[Stored data]
--- START ---
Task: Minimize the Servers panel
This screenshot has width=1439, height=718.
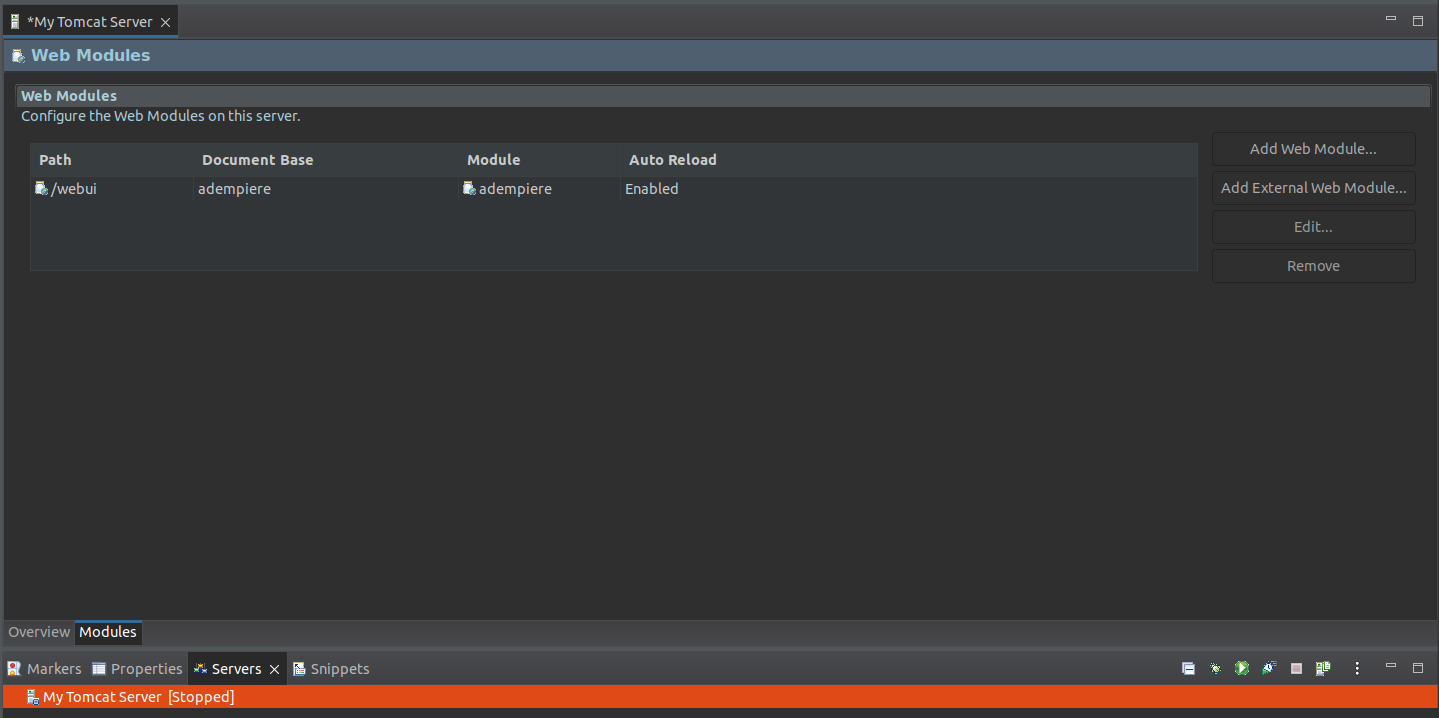Action: pos(1390,667)
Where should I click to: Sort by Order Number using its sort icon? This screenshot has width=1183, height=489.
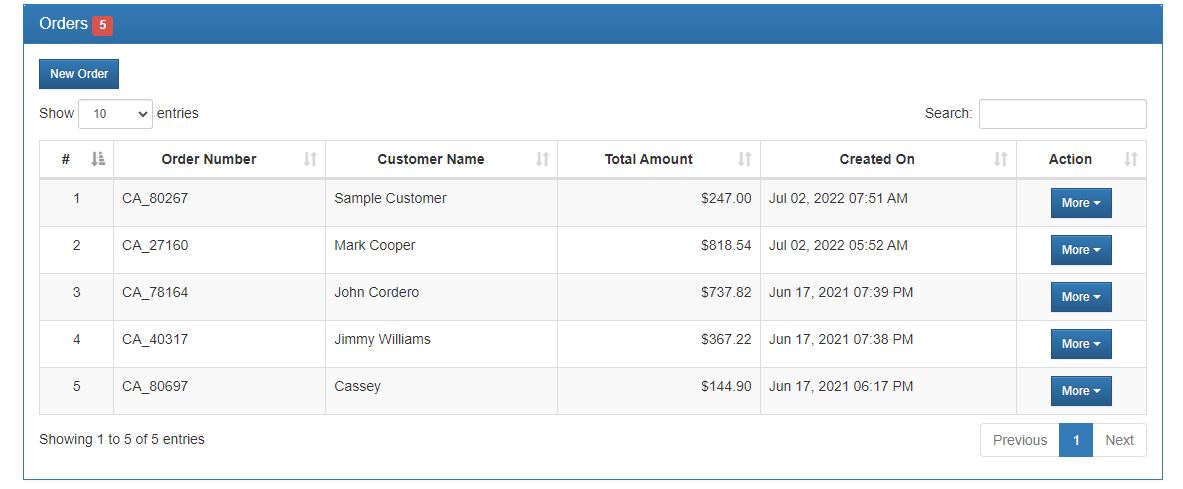pos(310,159)
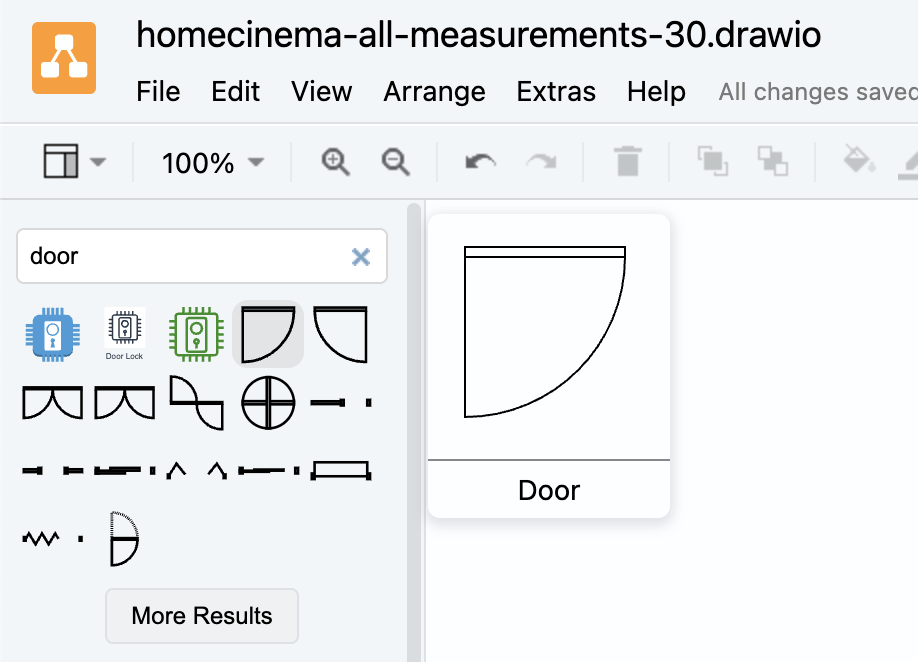Pick the green door lock chip shape
Image resolution: width=918 pixels, height=662 pixels.
[x=194, y=334]
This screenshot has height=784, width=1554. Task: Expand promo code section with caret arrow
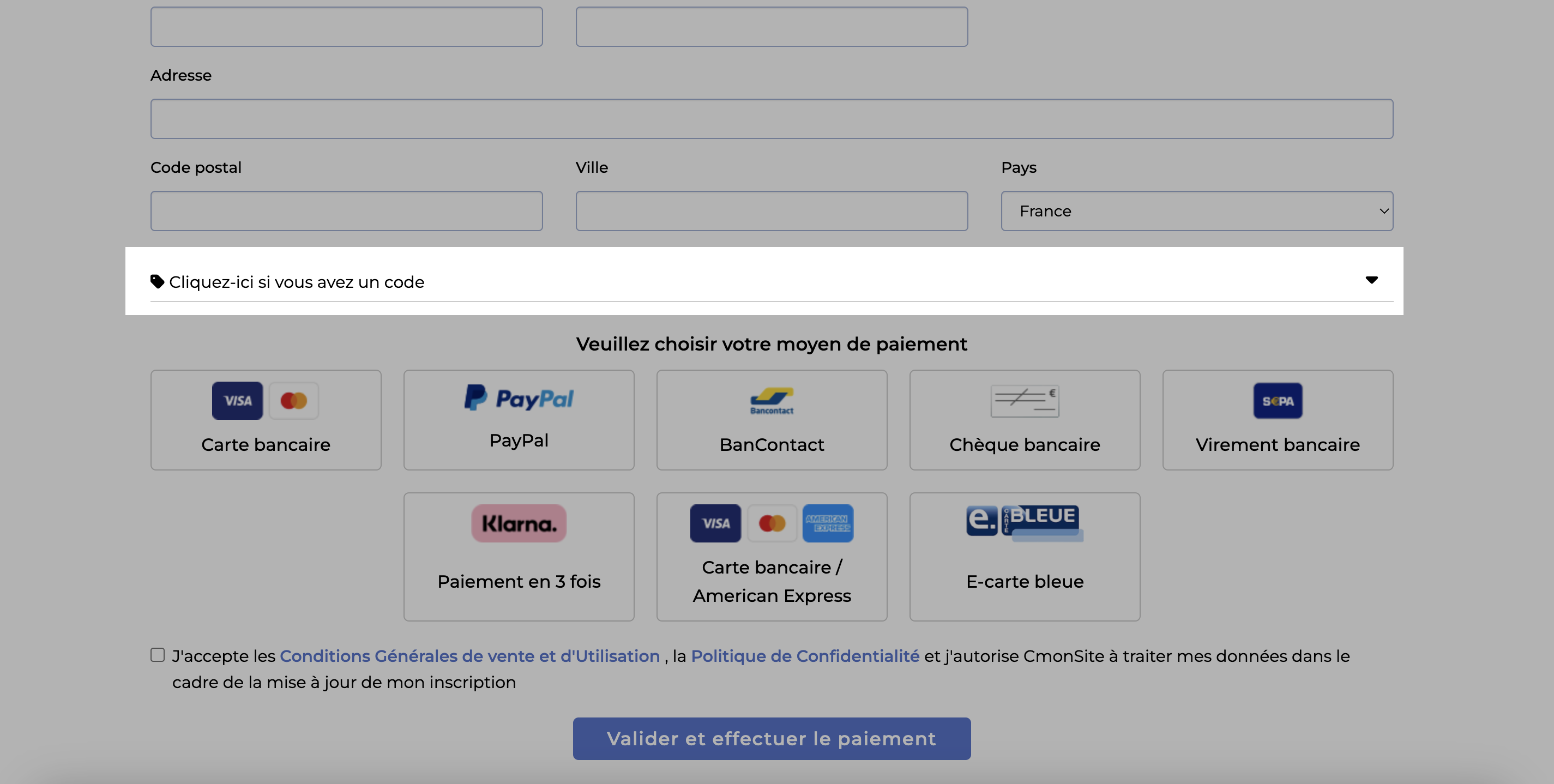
--- END ---
Requirement:
If a line in the entries contains "Task", copy it.

Response to the exercise:
Task: Minimize the Servers panel
This screenshot has height=784, width=1554. Task: Expand promo code section with caret arrow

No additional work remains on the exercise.